Intervention de M'jid El Guerrab

Réunion du mercredi 20 janvier 2021 à 10h00
Commission des lois constitutionnelles, de la législation et de l'administration générale de la république

Photo issue du site de l'Assemblée nationale ou de WikipediaM'jid El Guerrab :

Nul besoin de rappeler l'importance, présente et future, de l'eau dans les grands enjeux géopolitiques du XXIe siècle. Le député des Français résidant en Afrique, que je suis, en sait quelque chose. Cette ressource est plus précieuse encore en milieu insulaire et lorsque les infrastructures sont vieillissantes.

En Guadeloupe, le service public de l'eau potable et de l'assainissement n'est pas à la hauteur de ce que nos compatriotes sont en droit d'attendre. Il présente des carences graves et structurelles qui entraînent des coupures fréquentes, d'ampleur et d'origine diverses. Ces difficultés de distribution sont exacerbées par la crise sanitaire. Le calendrier des « tours d'eau » censés pallier les coupures récurrentes n'est plus respecté et des secteurs entiers sont privés d'eau courante pendant plusieurs jours, voire plusieurs semaines.

La Guadeloupe est pourtant un territoire riche en eau, bénéficiant d'une pluviométrie élevée et de nombreuses rivières. Toutefois, la ressource est inégalement répartie sur l'archipel, la Basse-Terre représentant 90 % du volume d'eau prélevé, ce qui implique d'importantes infrastructures pour desservir la Grande-Terre et l'agglomération de Pointe-à-Pitre, centre économique du territoire. En 2016, la Guadeloupe a produit deux fois plus d'eau qu'elle n'en a consommé, mais le rendement de son réseau de distribution n'a été que de 50 % en moyenne, contre plus de 80 % au niveau national. Il est urgent d'agir et de rénover les équipements.

La résolution des dysfonctionnements administratifs et humains suppose une gouvernance forte, incompatible avec un paysage institutionnel éclaté. Les carences d'ordre technique ne peuvent être résorbées qu'au prix de lourds investissements ; les autorités organisatrices n'ont pas les capacités de les financer et les autres collectivités, au premier rang desquelles le département et la région, n'ont juridiquement pas vocation à y contribuer.

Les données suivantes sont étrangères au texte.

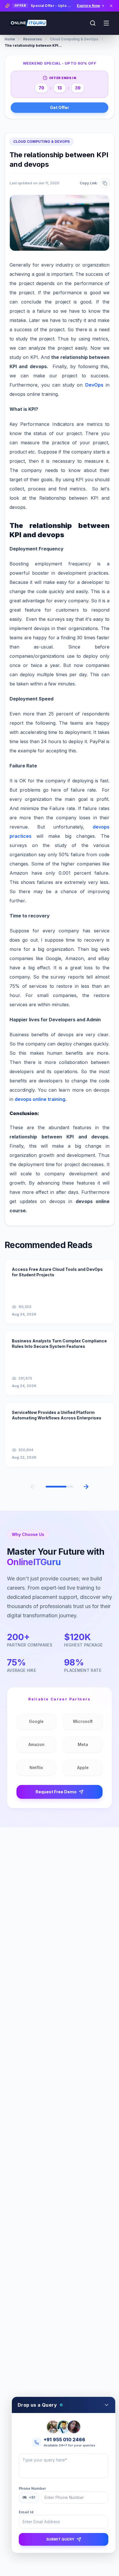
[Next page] (86, 1486)
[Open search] (92, 23)
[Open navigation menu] (106, 23)
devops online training (40, 1099)
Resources (32, 39)
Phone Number (32, 2488)
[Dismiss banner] (111, 6)
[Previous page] (33, 1486)
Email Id (26, 2512)
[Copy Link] (104, 183)
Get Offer (59, 107)
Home (10, 39)
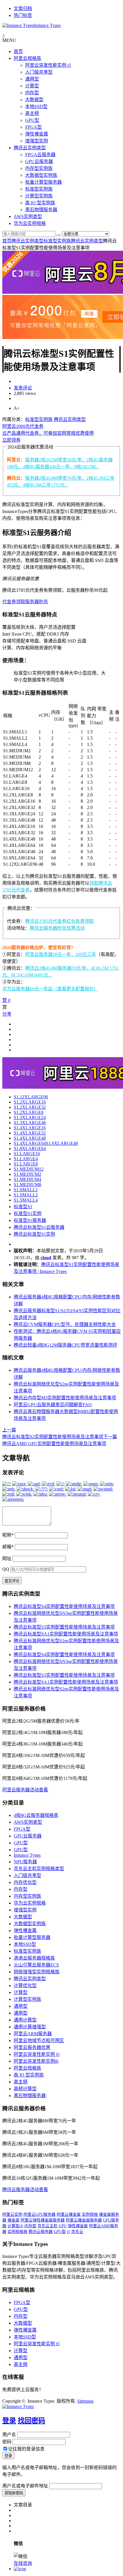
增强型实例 (36, 140)
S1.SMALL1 (26, 1189)
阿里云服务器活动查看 (25, 1789)
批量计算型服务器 (43, 182)
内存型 (32, 92)
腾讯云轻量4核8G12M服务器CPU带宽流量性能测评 (65, 1345)
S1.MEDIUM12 (28, 1169)
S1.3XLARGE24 (30, 1117)
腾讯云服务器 (41, 2232)
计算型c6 (15, 2226)
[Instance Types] (18, 2406)
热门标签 (23, 15)
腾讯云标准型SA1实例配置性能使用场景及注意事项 (66, 1633)
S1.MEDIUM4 (27, 1179)
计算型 (32, 85)
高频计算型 (25, 2088)
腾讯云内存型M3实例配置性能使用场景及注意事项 (65, 1397)
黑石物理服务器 (41, 209)
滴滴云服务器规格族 (34, 1958)
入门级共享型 (39, 72)
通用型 (32, 79)
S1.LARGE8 (26, 1163)
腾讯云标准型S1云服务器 (39, 1227)
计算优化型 (25, 1985)
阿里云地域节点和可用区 (39, 2040)
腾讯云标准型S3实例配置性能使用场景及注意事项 (64, 1627)
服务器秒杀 (36, 601)
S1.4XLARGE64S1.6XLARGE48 (46, 1143)
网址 (6, 1558)
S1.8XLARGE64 (30, 1148)
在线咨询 (23, 2563)
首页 (18, 51)
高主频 (32, 113)
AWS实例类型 (28, 216)
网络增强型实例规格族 (36, 1971)
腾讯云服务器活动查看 (25, 2189)
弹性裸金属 (36, 134)
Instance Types (27, 1855)
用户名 (9, 2434)
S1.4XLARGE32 (30, 1133)
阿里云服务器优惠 (32, 2047)
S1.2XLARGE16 (30, 1102)
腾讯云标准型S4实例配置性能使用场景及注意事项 (64, 1606)
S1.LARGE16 (27, 1153)
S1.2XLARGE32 (30, 1107)
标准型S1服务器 (30, 1220)
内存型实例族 (39, 168)
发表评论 (23, 387)
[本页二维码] (20, 2568)
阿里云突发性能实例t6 (36, 2061)
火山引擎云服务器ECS (36, 1964)
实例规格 (90, 2214)
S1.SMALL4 (26, 1200)
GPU (63, 2226)
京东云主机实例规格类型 (39, 1868)
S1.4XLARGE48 (30, 1138)
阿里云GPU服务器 (39, 2214)
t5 (68, 2232)
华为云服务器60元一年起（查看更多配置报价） (50, 988)
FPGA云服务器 (40, 154)
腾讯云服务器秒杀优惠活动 (57, 928)
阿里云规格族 (27, 58)
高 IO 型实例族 (40, 202)
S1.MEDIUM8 (27, 1184)
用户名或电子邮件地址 (25, 2485)
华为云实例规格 (30, 223)
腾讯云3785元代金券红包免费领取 (59, 921)
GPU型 (32, 120)
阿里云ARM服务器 (33, 2033)
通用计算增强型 (30, 2026)
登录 (9, 2420)
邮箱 (8, 1546)
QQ (5, 1569)
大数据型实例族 (41, 175)
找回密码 (31, 2420)
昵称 (8, 1535)
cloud (46, 1257)
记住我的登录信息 (26, 2448)
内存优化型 (25, 1882)
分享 (6, 1014)
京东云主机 (47, 2226)
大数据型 (34, 99)
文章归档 (23, 8)
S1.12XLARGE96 (31, 1096)
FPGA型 (33, 127)
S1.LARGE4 (26, 1158)
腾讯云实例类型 (30, 147)
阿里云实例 (12, 2214)
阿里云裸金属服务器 (84, 2220)
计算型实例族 (39, 195)
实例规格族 (17, 2232)
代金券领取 (13, 601)
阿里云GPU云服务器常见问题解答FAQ (53, 1404)
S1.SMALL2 (26, 1194)
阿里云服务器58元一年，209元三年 (60, 954)
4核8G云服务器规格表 (36, 1815)
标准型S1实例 (27, 1213)
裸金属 (13, 2220)
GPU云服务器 (39, 161)
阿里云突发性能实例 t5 (48, 65)
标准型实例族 (39, 189)
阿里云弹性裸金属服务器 (43, 2220)
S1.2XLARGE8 (28, 1112)
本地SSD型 (36, 106)
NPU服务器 (25, 1861)
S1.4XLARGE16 (30, 1127)
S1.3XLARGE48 (30, 1122)
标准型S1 (23, 1206)
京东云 (77, 2232)
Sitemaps (85, 2401)
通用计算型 (25, 2019)
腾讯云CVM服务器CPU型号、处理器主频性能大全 (65, 1324)
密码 (6, 2441)
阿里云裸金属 (69, 2214)
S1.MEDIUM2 (27, 1174)
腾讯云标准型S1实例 (34, 1234)
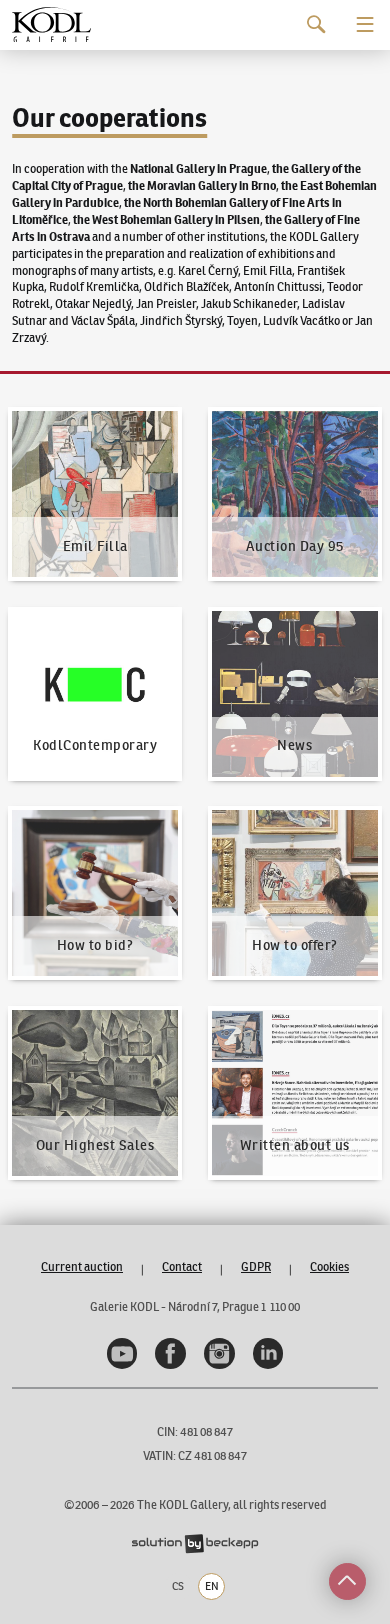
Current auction (82, 1266)
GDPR (256, 1266)
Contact (182, 1266)
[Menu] (365, 24)
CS (178, 1586)
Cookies (329, 1266)
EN (212, 1586)
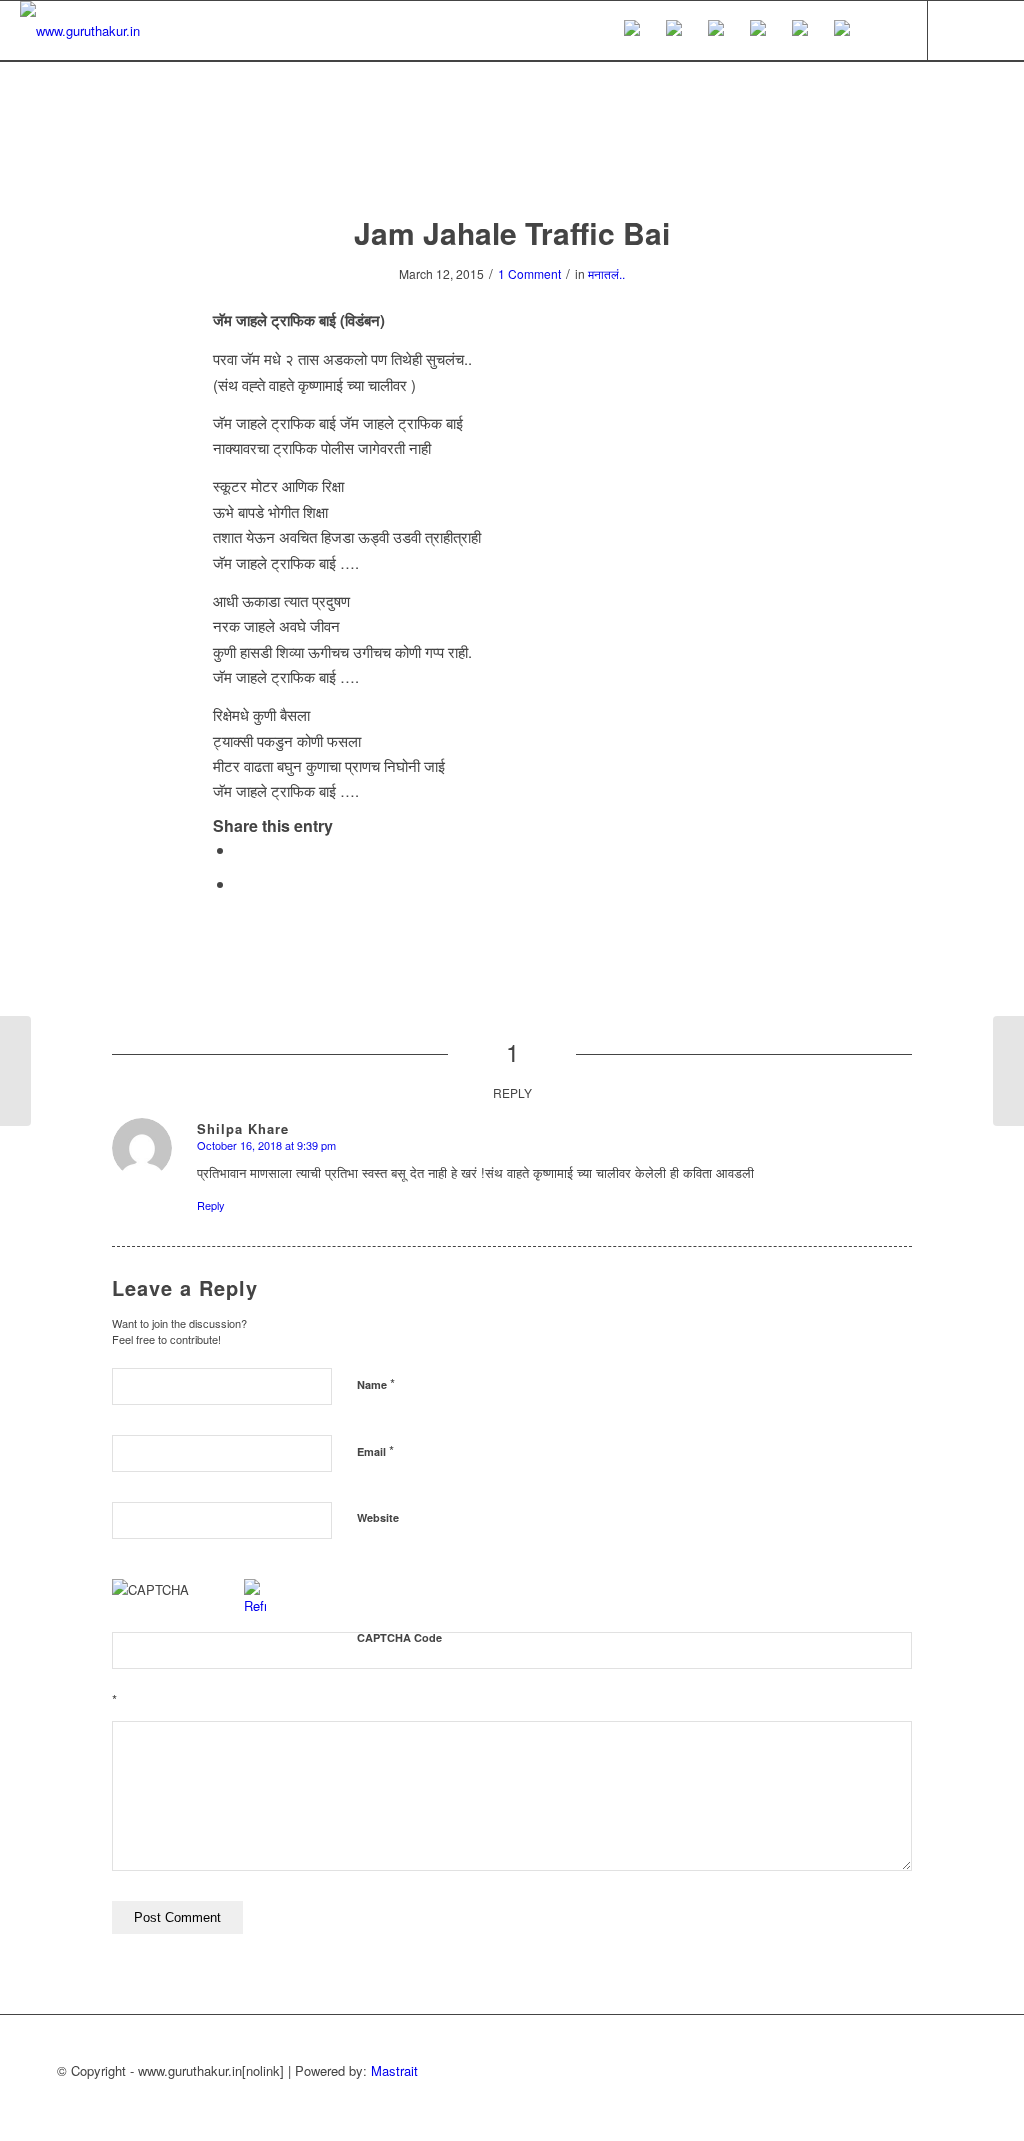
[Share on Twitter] (241, 883)
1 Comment (529, 273)
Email (375, 1450)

L'article 1er de la proposition de loi confie par conséquent la compétence à un syndicat unique mixte, composé du département et de la région Guadeloupe ainsi que de cinq communautés d'agglomération. Cet article est le fruit d'un long travail de concertation, engagé dès 2015. Nous pouvons nous réjouir que les établissements intercommunaux adhèrent à ce principe dans une quasi-unanimité.

L'article 2 permet d'associer la société civile à la supervision des activités du syndicat mixte en instituant une commission consultative. Ses membres pourront demander l'inscription à l'ordre du jour de toute proposition relative à l'amélioration des missions exercées par l'établissement. Alors qu'une certaine défiance envers la verticalité des décisions tend à s'installer, toute initiative visant à donner à la société civile voix au chapitre est bienvenue.

Nous devons préserver et entretenir cette ressource, ô combien vitale, source potentielle de tensions et de conflits entre nations. Antoine de Saint-Exupéry ne s'y était pas trompé en écrivant : « Eau, tu n'as ni goût, ni couleur, ni arôme, on ne peut pas te définir, on te goûte sans te connaître. Tu n'es pas nécessaire à la vie : tu es la vie. » J'ai toute confiance en l'expertise et la qualité du travail de fond de Mme Justine Benin. Le groupe Agir ensemble votera en faveur de la proposition de loi.